Earlier this year, pharma bigwigs Eli Lilly and local drugmaker Boehringer Ingelheim said they were cutting back on separate planned investments in Germany in light of drug discount measures included in the country’s health insurance reform efforts.
The proposals earlier this year also attracted criticism from leadership at Euro pharma powerhouse Novartis and New York drugmaker Pfizer, among others.
In a small win for the industry, however, Germany in mid-June moved to nix plans for a variable drug discount structure, Reuters reported at the time, opting instead for the fixed rebate plan included in Friday’s measure.
Germany is a key market for branded drugmakers in Europe, due in no small part to the fact that the country’s quick reimbursement turnaround supports some of, if not the earliest potential launch timing for novel medicines in the bloc.
Despite the victory on the variable discount front, Germany’s top trade group representing drugmakers, the Association of Research-Based Pharmaceutical Companies (VFA), came out swinging against the passage of the reform measures late last week, warning (German) that the insurance reforms will place a “considerable burden on the research-based pharmaceutical industry and the medical care of the population in Germany.”
The trade group alleges that, “during the parliamentary process, key burdens on pharmaceutical companies were not reduced but rather further intensified,” caveating that “[w]hile other stakeholders have received some relief, the burdens on the pharmaceutical industry are set to increase in several areas.”
Putting things into perspective, VFA estimates that the fixed manufacturer discount rate of 15.5% will jack up the “burden on industry” from an originally expected 1.1 billion euros to roughly 3.2 billion euros “in 2027 alone.”
VFA also took umbrage with price-quantity regulation and an increase on discounts for vaccines, specifically, in a statement late Friday.

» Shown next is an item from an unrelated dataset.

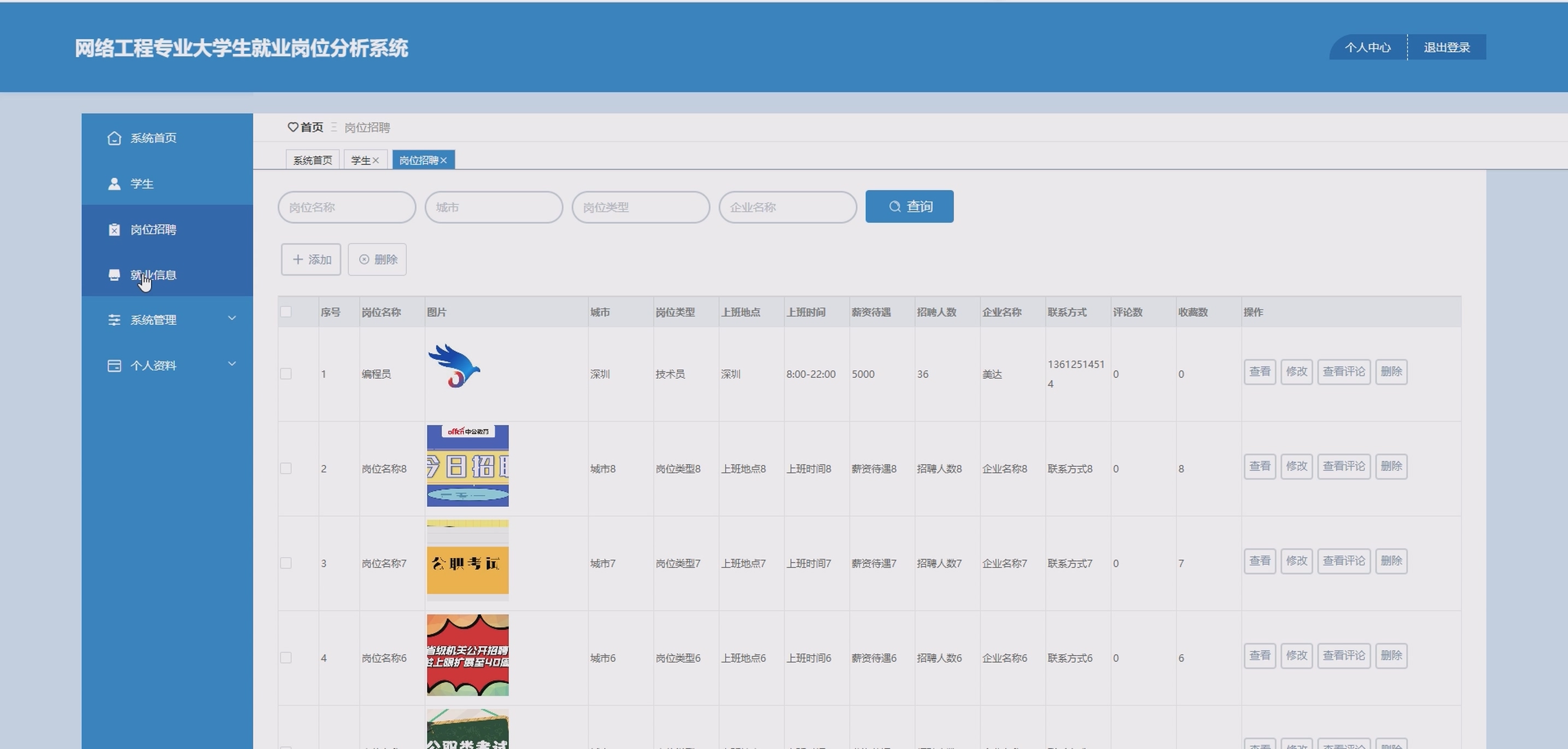Check the row for 编程员
This screenshot has height=749, width=1568.
coord(285,373)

The reform movement in Germany comes as U.S. trade policy—driven by the Trump administration’s tariff threats and drug pricing reforms in the shape of the White House’s “most favored nation” framework—thrusts the competitiveness and pricing policies of other wealthy nations into the spotlight.
Speaking to the German efforts earlier this year, Novartis helmsman Vas Narasimhan told reporters in late April that “[p]olicies like this send the wrong signal to a high innovation industry like ours, where we see U.S. and China actively investing in the biotech ecosystem to make it highly competitive.”